Are you curious about a career as a medical transcription editor? In today’s quickly evolving technological environment, transcription editors are used to helping rectify recorded dictations and ensure patients’ most accurate health records.
Here’s what being a transcription editor is all about:
Medical Transcription Editor Job Description
A medical transcription editor prepares patient medical histories, discharge summaries, and other relevant documents. A transcriptionist executes performance by listening and converting physician (or other healthcare professional) voice recordings into written reports. Using speech recognition technology, a transcriptionist interprets medical terminology and abbreviations while reviewing and editing documents.
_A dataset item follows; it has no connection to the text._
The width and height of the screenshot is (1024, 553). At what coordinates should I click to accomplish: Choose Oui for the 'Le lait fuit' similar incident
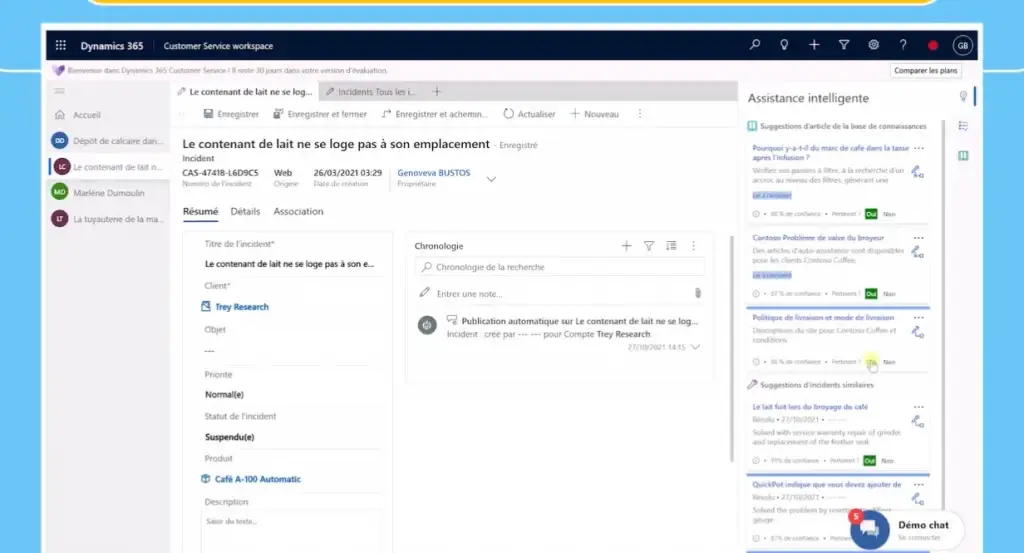pyautogui.click(x=870, y=461)
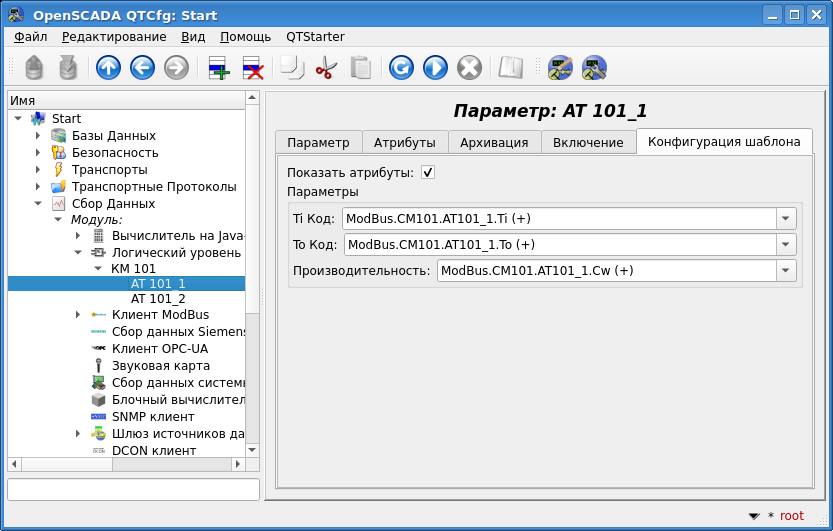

- Listening to recorded dictations by doctors or healthcare professional
- Transcribing all dictation into documents, including operative reports, diagnostic test results, and referral letters
- Reviewing and editing drafts proceed by speech recognition software
- Verifying consistency within edited drafts
- Translating medical abbreviation into long-form terminology and sentence structure
- Identifying errors, missing information, and inconsistencies
- Following up with healthcare providers to determine the extent of report inaccuracies
- Submitting final drafts for physician approval
- Following all legal documentation and patient confidentiality requirements
- Entering medical reports into electronic record systems
- Performing all necessary audits
Training and Requirement
Most transcriptionists have post-secondary training that includes studies in anatomy and physiology, medical terminology, word-processing software, and grammar. Hirable transcription editors have solid computer skills, can critically think, listen well, write proficiently and manage their time.